- Born: Ivory Green August 11, 1911
- Died: August 6, 1996 (aged 84)
- Occupation: Singer

= Ivory Winston =

African-American singer

Ivory Winston (August 11, 1911 – August 6, 1996) was an African-American singer. She sang for President Harry S. Truman, Governor William S. Beardsley, and others. She was named "Iowa's First Lady of Song."

==Career==
Winston's recital debut was in May 1946 at Ottumwa Heights College. She sang at Harry S. Truman's birthday, during his presidential campaign throughout the Midwestern United States. At Drake University in June 1950, Winston had one of the top rankings at a music festival that was hosted by The Des Moines Register. She sang her song in July 1950 at a Republican Convention in Des Moines, in which she performed for Iowa Republicans and Governor William S. Beardsley. Winston won at the Iowa Greater Talent Search and won a radio competition that was aired nationally. She was a coloratura soprano. She was named "Iowa's First Lady of Song". When her children grew up, her daughter played the violin for her while her son played the cello. Despite her success, Winston and her family faced racism while moving to a different Ottumwa neighborhood due to a petition against them moving.

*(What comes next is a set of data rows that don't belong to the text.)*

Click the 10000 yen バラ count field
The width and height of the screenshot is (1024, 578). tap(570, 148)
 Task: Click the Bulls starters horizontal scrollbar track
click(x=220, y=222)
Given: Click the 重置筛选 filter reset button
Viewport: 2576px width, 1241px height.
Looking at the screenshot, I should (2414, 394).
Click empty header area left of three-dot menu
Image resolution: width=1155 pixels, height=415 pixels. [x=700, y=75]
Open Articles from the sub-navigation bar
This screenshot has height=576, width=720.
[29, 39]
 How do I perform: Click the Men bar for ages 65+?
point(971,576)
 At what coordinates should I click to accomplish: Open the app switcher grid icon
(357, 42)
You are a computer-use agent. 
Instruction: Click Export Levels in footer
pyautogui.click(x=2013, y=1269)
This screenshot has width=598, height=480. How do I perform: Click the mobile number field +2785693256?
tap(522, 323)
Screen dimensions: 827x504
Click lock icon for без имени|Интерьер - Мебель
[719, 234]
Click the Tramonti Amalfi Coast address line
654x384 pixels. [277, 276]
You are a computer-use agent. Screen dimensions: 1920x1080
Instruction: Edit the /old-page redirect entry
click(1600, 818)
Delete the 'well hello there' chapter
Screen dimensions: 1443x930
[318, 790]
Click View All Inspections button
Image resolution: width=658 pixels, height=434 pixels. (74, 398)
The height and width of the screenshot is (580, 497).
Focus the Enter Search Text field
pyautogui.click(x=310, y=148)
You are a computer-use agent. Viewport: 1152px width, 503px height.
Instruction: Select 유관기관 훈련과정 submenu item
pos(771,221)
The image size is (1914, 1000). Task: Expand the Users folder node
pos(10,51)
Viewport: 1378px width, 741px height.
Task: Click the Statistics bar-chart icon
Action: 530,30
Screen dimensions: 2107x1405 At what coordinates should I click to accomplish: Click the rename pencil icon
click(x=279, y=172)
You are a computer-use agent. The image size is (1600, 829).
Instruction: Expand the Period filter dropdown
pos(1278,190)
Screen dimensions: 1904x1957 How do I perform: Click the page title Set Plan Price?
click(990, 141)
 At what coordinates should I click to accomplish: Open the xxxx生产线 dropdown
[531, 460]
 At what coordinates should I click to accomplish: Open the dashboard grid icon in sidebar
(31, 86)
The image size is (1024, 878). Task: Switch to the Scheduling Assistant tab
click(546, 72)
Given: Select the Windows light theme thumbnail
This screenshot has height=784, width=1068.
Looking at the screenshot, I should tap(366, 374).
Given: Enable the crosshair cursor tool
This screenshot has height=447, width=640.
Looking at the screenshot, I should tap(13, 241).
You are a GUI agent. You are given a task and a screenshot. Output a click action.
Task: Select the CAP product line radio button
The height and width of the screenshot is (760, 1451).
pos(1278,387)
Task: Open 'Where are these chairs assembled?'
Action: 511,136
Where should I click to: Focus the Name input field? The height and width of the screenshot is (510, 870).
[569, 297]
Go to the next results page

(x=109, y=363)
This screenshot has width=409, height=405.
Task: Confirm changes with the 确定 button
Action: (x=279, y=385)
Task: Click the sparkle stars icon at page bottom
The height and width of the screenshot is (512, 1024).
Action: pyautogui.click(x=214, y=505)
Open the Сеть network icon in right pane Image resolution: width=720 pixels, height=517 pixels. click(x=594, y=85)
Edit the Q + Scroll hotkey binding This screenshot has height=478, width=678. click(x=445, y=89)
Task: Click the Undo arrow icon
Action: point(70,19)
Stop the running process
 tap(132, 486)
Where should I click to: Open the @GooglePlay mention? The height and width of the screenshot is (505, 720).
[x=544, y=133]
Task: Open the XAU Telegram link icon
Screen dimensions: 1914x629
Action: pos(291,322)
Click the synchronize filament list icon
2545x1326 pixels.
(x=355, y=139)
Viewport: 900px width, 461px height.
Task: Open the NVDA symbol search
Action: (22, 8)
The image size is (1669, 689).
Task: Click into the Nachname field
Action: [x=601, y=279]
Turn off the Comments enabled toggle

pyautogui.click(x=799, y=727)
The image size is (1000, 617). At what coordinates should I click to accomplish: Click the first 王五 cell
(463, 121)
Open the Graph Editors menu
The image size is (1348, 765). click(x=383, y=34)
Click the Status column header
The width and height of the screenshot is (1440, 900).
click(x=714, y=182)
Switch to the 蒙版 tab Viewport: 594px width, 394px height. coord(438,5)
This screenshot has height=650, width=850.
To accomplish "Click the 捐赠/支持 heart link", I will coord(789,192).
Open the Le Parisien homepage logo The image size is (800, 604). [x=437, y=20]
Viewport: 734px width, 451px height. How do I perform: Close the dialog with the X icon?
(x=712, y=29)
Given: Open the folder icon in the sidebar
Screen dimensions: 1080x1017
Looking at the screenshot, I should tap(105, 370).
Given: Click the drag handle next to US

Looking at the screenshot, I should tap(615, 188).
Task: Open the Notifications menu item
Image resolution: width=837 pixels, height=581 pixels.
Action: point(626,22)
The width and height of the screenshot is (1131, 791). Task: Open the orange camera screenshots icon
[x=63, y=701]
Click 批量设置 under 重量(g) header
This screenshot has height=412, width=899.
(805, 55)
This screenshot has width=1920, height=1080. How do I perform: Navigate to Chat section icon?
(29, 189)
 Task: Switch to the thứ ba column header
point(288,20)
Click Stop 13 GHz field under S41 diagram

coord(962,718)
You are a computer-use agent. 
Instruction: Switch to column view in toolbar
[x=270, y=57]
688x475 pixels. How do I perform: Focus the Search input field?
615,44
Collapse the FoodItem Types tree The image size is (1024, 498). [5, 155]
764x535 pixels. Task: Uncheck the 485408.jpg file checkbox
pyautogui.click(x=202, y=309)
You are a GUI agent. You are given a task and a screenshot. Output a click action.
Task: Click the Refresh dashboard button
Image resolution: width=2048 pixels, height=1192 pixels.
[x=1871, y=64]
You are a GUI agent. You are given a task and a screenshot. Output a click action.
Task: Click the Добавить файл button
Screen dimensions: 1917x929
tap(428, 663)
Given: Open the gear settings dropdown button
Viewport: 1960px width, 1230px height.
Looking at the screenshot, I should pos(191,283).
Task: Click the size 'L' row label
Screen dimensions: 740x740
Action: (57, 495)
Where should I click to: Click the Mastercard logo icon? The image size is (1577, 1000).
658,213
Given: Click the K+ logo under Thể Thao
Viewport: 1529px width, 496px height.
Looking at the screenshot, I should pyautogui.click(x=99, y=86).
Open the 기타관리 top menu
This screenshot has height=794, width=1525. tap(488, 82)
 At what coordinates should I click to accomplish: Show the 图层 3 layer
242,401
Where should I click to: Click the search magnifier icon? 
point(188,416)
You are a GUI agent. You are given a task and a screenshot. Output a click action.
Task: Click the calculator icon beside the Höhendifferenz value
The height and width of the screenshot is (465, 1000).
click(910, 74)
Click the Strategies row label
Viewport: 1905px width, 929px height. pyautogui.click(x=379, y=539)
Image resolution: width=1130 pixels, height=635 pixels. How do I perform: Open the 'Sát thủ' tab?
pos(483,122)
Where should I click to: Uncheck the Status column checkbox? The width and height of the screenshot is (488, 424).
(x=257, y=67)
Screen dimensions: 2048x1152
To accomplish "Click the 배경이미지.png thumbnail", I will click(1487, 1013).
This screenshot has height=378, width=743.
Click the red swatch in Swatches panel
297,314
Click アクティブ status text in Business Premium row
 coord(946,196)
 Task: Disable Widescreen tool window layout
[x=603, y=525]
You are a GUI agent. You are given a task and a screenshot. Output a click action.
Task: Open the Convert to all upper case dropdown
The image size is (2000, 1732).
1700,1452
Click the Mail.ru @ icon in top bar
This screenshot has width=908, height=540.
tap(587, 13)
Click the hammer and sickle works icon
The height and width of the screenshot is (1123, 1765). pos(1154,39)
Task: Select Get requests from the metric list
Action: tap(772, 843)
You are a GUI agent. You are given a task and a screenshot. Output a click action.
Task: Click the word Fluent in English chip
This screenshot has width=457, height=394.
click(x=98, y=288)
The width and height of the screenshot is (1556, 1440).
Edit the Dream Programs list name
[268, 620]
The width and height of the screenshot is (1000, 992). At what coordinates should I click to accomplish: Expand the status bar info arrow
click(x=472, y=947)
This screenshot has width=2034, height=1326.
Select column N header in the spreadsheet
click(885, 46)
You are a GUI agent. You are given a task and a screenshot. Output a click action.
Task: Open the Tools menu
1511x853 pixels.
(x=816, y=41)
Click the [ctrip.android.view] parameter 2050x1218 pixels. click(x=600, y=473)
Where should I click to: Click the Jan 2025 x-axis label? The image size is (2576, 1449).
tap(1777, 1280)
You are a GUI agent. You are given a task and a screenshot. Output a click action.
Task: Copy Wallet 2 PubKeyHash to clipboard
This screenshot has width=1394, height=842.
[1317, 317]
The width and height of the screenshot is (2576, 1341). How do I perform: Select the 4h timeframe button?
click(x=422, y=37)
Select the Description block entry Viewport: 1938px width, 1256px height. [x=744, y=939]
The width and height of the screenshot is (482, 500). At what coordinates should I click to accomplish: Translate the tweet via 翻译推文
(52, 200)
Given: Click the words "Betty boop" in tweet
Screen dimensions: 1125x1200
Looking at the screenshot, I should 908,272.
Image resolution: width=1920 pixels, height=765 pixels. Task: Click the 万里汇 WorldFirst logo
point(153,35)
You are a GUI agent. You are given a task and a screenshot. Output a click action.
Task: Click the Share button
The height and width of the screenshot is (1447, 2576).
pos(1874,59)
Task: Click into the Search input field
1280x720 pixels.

Winston died on August 6, 1996, without being able to perform professionally. There were some recordings of her music at one point, but they have been lost according to her family. The African American Museum of Iowa holds photographs of Winston, including her in a 1951 performance, and the University of Iowa holds papers relating to her career.

==Early life==
Winston was born in Iowa to Effie and Reverend E. P. Green in 1911 as part of a Baptist household. Winston had no siblings and moved between pastorates as a teenager while studying to become a concert pianist. Attending church helped Ivory improve her singing, and she moved to Ottumwa, Iowa, when her father became a pastor of the Second Baptist Church. Winston attended Drake University to study music and languages, while also attending Ottumwa Heights College as a music student. Winston also studied at Parsons College. She married Clyde Melvin Winston, who worked at John Morrell, in 1936. She might have met her husband at the Second Baptist Church, where they both attended. They had two children, Berta Lou and Byron. Winston was able to train her voice as a housewife by singing while working.

==Death==
Winston died on August 6, 1996; 5 days before her 85th birthday. She was unable to record professionally.